4.1. Security Analysis

The proposed schemes ensure the confidentiality of images by a secret-sharing algorithm when constructing shares. Therefore, it is impossible to access the secret from shared images. A single share or less than the threshold will not reveal any secret information. As shown in Figure 5, shares look like natural images and will not reveal secrets individually. We perform the preprocessing operation before encrypting. The preprocessing process, which does not involve the secret image, is only related to the current image. So, the process of preprocessing will not disclose any part of a secret image. In the next encryption process, we base on the existing EVCS mechanism [29], so the encryption process is also secure. With the proposed limited gray-level halftone method, we can generally transform any existing ()-EVCS for gray-level images into an expansion-free scheme. The difference is that we adopt the mechanism of block encryption to encrypt the image, while in the original EVCS, the image is encrypted pixel-by-pixel. We interpret blocks containing 2 or 3 black pixels as white pixels and blocks containing 3 or 4 black pixels as black pixels so that the encryption process can reuse the original basis matrices. Since the contrast of the reinterpreted black and white color blocks still satisfies condition (iii) in Section 3, we can still see the information from encrypted cover images as well as the recovery image according to the halftone effect of images.

5. Conclusion

Sophisticated communications schemes are required for medical data to communicate effective implementation capabilities. In this paper, we proposed an efficient and key-free data protection model based on VC for medical data transmission and template storage. To protect the privacy of sensitive biological features, we decompose the secret image into two meaningful images to safely store the feature template data. Each shared image does not display any information about the original image, and the secret image can only be displayed when two images are available at the same time. Triplet loss is used as the loss function of feature recognition, which is combined with transfer learning to enhance the recognition performance of noise image recovery from EVCS. The experimental results and comparative analysis show that our method preserves the recognition performance and accuracy while protecting the data.

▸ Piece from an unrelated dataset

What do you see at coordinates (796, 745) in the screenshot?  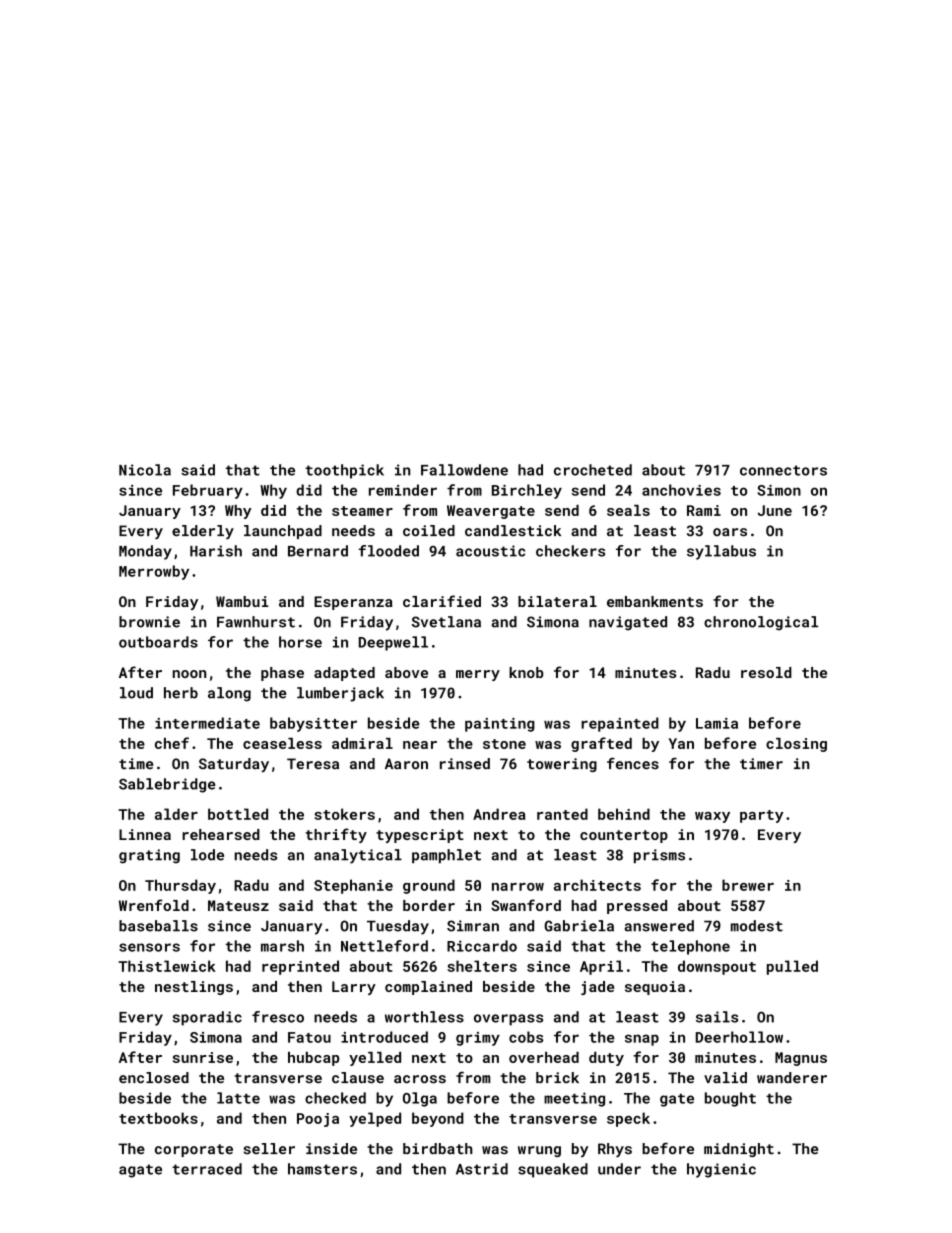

In the future work, we will combine the characteristics of OR and XOR operations to propose a novel VCS that can perfectly restore the image with low computing power dependence and eliminate the image expansion without computing power dependence, to expand the application scope of VC. Aiming at the noise interference of the restored image by VC, we will use the progress of the deep neural network in image denoising and propose a denoising neural network for VC to improve the quality of the restored image.

Data Availability

The data used to support the findings of this study are available from the corresponding author upon request.

Conflicts of Interest

The authors declare that they have no conflicts of interest.

Acknowledgments

This work was supported in part by the Guangdong Basic and Applied Basic Research Foundation of China (2022A1515011542).